## PROBLEM TO SOLVE:
Give again, word for word, each line below starting at the one that contains "Құжаттама (36, 13)" and ending at the one that contains "business (71, 1723)".

Stored data entries:
------
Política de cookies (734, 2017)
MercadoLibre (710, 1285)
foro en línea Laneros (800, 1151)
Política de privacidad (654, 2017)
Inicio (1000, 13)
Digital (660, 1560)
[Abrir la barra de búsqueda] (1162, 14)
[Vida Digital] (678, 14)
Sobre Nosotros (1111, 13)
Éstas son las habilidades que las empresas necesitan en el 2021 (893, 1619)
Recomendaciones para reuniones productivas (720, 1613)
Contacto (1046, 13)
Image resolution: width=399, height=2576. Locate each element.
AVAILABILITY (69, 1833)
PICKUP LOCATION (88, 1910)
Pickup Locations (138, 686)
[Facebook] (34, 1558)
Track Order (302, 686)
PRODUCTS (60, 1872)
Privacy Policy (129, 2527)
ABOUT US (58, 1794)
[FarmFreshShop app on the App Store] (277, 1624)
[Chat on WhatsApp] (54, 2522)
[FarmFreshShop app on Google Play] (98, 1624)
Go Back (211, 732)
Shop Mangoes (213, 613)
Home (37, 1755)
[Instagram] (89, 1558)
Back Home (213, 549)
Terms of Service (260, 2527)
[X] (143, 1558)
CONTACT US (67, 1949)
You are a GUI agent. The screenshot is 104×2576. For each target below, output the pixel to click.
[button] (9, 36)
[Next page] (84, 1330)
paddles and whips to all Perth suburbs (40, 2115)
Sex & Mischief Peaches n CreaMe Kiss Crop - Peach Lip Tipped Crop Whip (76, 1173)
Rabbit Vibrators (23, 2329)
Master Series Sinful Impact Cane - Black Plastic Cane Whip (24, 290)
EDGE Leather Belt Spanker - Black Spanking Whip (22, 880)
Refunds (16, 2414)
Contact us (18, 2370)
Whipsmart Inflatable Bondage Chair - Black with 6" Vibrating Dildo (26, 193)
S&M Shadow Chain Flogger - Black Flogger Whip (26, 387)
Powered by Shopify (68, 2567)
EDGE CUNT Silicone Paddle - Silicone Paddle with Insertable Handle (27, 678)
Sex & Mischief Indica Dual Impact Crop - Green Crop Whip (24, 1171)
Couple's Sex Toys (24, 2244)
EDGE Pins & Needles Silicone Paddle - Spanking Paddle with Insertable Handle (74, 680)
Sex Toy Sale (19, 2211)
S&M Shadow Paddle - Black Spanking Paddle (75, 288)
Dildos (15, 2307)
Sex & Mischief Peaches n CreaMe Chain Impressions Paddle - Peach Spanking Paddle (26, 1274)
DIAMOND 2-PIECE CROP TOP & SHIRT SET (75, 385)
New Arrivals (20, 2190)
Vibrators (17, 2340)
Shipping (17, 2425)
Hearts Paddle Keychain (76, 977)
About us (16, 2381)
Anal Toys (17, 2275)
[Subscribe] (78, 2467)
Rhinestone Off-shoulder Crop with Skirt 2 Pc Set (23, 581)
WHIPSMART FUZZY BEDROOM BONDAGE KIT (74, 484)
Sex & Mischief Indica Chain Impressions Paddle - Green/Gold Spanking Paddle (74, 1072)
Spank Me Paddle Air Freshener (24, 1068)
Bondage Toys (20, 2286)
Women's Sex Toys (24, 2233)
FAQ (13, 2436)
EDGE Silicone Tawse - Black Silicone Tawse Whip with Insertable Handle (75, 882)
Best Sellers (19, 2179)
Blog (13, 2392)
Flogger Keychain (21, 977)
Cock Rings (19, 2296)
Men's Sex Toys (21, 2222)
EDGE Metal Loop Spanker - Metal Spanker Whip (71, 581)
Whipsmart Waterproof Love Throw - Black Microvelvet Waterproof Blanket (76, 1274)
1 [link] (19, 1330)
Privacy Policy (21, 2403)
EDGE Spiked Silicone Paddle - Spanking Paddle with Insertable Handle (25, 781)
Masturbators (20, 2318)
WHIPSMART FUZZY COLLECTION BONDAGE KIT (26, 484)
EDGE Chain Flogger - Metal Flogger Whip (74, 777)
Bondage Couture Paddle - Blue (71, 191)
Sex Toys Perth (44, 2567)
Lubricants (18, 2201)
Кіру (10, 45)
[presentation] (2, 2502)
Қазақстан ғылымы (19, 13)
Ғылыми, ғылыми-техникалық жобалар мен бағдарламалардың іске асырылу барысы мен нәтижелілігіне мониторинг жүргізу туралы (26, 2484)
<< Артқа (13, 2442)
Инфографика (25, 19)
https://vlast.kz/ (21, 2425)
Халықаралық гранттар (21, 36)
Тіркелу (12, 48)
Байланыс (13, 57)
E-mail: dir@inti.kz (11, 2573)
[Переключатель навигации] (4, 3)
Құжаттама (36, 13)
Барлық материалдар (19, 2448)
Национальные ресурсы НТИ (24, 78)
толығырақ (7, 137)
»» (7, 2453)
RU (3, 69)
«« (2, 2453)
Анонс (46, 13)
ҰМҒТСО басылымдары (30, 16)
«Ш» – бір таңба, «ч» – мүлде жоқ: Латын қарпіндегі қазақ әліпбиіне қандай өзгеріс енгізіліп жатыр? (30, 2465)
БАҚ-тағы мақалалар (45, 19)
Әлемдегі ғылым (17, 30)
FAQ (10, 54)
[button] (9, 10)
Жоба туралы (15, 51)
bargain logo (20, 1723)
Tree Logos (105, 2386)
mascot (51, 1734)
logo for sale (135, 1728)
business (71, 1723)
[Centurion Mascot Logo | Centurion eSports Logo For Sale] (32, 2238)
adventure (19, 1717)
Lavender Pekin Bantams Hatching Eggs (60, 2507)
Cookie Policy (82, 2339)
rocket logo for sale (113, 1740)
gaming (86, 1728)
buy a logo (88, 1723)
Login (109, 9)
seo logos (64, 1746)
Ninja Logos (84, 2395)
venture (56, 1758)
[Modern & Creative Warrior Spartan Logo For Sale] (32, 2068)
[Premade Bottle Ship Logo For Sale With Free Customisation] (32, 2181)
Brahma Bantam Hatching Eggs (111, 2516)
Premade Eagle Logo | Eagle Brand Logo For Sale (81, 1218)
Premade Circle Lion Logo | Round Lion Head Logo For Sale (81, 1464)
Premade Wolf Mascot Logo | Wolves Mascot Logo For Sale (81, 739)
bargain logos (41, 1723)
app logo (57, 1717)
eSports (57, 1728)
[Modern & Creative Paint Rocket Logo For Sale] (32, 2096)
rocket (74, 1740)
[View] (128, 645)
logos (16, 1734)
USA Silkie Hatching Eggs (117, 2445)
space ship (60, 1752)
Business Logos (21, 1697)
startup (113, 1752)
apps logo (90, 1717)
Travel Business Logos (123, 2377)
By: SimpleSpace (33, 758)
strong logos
------
## ANSWER TO THIS EXERCISE:
Құжаттама (36, 13)
Барлық материалдар (19, 2448)
Национальные ресурсы НТИ (24, 78)
толығырақ (7, 137)
»» (7, 2453)
RU (3, 69)
«« (2, 2453)
Анонс (46, 13)
ҰМҒТСО басылымдары (30, 16)
«Ш» – бір таңба, «ч» – мүлде жоқ: Латын қарпіндегі қазақ әліпбиіне қандай өзгеріс енгізіліп жатыр? (30, 2465)
БАҚ-тағы мақалалар (45, 19)
Әлемдегі ғылым (17, 30)
FAQ (10, 54)
[button] (9, 10)
Жоба туралы (15, 51)
bargain logo (20, 1723)
Tree Logos (105, 2386)
mascot (51, 1734)
logo for sale (135, 1728)
business (71, 1723)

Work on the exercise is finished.